The third cover is another good one. It’s the cover I own and it seems to have been influenced by the first two covers. Its background is yellow with a splash of white, and the words are in cool colors, except the author’s name which is expected to stand out. One of the words have a pattern as well. The colors all work well together here.
The fourth cover is good too. We have an image of a young girl, which I guess represents the protagonist, along with stars sprinkled down the cover. I don’t like the placement of the text, though I don’t know where else it could go. So of these covers, here’s my
It was kind of close. I almost chose the second cover above, the one with all the patterns. I just love all the movement in it. It’s certainly something one can look at for a while. But I love this cover that I chose as my winner. The colors work well together and the design stands out without being too busy.
The Life of Elves by Muriel Barbery
I’m currently reading this one and though I’m only a few pages in, I’m already in love with Barbery’s writing. I haven’t yet gotten a handle on what the story is a about and it’s hard to sum it up from the synopsis given on Goodreads but it seems that The Life of Elves is a fantasy novel about two girls who must use their magical abilities in a war. I don’t know if they will use them to prevent the war or to protect others.
From the bit I’ve read in the story, I believe the first cover shows Abruzzo, Italy, where one of the main characters is based. It’s a mountainous region and the photo on the cover seems to feature that with thick fog about to add mystery. It’s not an outstanding cover but it fits the sort of designs I usually see for literary novels.
The second cover focuses more on typography and I do like the font used for the title. I just wish the color stood out more. I also like the the trailing lines off to the side and the red bridge in the middle, though I don’t yet know what it signifies.
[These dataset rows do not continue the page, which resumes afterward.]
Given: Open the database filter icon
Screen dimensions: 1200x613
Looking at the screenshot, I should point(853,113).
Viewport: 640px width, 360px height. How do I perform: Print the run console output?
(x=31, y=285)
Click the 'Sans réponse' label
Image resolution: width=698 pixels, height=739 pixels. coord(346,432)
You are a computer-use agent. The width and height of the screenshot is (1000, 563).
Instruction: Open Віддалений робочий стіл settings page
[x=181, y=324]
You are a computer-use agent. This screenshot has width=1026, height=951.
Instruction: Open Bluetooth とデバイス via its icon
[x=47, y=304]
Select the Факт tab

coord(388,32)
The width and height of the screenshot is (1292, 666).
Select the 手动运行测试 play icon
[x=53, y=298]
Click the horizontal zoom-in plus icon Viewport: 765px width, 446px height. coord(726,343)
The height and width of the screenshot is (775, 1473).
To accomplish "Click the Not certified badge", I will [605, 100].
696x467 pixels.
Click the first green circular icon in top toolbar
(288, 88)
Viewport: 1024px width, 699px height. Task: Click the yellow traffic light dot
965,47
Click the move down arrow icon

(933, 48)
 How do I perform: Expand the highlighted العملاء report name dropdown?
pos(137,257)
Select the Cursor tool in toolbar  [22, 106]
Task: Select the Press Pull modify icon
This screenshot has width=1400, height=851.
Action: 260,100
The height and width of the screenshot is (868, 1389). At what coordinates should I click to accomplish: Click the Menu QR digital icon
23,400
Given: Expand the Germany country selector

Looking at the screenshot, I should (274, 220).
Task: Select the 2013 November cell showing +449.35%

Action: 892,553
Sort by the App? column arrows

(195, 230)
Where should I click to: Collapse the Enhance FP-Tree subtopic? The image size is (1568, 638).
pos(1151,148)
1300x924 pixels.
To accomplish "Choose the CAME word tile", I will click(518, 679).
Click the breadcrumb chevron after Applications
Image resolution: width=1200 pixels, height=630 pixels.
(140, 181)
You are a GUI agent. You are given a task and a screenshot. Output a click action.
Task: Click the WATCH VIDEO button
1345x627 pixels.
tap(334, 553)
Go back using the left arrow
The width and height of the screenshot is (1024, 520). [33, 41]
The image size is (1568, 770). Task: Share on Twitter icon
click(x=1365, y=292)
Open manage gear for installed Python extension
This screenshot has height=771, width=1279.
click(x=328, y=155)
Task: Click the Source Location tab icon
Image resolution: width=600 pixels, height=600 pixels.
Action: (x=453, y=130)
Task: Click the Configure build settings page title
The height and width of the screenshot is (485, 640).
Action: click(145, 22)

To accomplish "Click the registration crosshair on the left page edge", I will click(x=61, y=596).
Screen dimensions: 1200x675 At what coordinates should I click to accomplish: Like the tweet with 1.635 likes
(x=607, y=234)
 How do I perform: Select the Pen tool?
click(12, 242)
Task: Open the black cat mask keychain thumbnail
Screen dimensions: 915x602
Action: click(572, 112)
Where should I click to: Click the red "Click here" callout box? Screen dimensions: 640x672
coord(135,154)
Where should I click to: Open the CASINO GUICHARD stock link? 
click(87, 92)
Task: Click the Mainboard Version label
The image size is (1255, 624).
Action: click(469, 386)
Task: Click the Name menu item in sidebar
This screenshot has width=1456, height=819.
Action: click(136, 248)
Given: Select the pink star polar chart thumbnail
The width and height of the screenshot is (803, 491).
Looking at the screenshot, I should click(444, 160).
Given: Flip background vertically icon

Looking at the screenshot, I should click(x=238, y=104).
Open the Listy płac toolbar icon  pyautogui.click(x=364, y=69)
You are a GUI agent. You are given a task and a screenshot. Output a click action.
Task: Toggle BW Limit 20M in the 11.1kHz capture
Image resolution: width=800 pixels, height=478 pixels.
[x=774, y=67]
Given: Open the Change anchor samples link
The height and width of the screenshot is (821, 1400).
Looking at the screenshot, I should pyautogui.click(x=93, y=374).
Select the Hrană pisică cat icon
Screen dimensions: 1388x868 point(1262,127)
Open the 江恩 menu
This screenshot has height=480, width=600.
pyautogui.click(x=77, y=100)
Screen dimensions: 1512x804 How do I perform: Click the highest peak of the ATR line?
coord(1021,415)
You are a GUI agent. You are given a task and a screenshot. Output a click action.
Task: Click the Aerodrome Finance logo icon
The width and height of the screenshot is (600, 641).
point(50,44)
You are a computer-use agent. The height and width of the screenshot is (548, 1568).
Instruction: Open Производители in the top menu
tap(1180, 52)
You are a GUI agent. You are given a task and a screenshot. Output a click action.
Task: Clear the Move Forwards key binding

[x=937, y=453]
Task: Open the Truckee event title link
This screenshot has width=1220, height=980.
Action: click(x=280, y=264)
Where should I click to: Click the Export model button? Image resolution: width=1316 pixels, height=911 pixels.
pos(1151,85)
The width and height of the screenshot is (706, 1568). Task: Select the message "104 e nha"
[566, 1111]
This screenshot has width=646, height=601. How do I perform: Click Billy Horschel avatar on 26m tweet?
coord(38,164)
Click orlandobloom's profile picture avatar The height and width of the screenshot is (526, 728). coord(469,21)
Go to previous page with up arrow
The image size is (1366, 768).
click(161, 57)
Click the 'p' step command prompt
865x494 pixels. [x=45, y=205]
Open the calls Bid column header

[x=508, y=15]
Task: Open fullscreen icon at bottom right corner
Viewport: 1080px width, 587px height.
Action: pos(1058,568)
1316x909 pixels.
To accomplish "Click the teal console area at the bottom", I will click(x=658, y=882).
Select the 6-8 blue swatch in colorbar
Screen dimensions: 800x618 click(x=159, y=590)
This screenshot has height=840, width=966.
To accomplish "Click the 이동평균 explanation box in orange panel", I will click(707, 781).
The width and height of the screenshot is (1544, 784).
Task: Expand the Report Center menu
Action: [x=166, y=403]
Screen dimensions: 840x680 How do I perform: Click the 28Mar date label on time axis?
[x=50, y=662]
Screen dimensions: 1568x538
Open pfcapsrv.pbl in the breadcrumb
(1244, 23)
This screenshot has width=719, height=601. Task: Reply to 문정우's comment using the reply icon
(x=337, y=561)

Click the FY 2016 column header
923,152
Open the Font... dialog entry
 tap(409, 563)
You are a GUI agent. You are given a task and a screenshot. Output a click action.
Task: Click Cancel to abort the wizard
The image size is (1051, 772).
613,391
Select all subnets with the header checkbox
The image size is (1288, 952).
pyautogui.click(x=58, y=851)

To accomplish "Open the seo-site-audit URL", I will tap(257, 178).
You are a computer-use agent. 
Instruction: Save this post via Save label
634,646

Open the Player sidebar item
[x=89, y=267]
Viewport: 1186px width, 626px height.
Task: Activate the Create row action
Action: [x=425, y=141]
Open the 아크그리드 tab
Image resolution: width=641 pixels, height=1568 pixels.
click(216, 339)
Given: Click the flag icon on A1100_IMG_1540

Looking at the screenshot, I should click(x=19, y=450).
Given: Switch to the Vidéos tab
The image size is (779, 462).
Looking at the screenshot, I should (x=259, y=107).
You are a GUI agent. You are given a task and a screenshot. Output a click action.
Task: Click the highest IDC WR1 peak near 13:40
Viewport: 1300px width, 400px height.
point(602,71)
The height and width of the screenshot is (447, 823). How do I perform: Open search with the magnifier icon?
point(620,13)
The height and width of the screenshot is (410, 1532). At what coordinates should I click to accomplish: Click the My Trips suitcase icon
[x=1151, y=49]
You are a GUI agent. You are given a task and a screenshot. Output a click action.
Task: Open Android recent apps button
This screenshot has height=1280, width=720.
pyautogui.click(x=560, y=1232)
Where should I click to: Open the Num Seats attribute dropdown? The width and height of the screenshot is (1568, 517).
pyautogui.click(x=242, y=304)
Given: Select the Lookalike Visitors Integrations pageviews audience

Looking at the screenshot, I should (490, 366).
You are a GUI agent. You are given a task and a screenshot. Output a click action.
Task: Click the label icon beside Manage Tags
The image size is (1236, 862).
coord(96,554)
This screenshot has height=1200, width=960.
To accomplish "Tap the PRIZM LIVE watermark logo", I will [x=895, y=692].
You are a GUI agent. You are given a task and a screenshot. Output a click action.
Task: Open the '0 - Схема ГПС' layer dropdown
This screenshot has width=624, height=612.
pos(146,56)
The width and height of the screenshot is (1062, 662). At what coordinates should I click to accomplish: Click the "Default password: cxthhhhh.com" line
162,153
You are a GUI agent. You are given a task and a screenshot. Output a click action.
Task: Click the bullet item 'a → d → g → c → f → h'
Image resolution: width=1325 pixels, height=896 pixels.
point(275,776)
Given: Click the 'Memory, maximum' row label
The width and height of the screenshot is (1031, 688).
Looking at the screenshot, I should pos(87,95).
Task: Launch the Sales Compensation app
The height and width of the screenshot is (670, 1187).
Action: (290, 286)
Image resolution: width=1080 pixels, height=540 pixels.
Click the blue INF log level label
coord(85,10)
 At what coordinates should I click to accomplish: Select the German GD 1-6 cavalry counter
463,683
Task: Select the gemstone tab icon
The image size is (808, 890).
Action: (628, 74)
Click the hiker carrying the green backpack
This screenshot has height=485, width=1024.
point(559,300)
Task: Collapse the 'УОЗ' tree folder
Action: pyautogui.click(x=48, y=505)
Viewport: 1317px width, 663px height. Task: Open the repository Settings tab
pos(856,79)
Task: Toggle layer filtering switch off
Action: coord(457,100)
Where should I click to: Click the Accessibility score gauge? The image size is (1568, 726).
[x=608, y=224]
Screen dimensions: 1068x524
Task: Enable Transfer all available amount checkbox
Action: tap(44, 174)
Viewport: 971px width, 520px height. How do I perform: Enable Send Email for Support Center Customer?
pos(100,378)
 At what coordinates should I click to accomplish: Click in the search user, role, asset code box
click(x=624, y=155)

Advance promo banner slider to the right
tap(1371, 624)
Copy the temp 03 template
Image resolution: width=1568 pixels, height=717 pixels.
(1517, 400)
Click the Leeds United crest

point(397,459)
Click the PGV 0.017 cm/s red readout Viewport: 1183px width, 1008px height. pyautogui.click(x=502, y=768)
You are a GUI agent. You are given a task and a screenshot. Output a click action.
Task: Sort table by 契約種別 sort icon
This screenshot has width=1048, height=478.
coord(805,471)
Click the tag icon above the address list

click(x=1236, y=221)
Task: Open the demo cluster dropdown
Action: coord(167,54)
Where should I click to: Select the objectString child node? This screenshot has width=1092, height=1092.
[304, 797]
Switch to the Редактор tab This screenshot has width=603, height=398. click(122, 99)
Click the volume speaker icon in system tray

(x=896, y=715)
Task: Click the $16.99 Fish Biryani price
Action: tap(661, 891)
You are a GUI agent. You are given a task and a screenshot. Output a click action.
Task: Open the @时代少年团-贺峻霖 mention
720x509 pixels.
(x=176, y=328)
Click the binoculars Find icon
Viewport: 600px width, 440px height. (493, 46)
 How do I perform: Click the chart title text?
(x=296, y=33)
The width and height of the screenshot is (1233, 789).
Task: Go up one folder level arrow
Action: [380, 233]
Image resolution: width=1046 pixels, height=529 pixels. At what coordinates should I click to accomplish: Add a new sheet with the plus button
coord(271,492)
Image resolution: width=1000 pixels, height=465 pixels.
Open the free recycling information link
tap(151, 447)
The third cover is the one I’m used to seeing. I know that the elves are in the woods, thus connected to nature as they always are, and that one of the main characters is sometimes led by them (or by some other mysterious force) into the woods. I guess showing hands on a huge leaf is meant to show the characters’ connection to nature…? I don’t get this cover but it stands out. Here’s the
None of them is very outstanding to me but I chose this cover because the image stuck with me. Wherever I see this image, even if the title, author name, and publisher aren’t printed on it, I will think of Barbery’s The Life of Elves and I think that’s a major point of book covers: to provide an image that will stick with customers, even if they haven’t yet read the story, to help them to remember the book.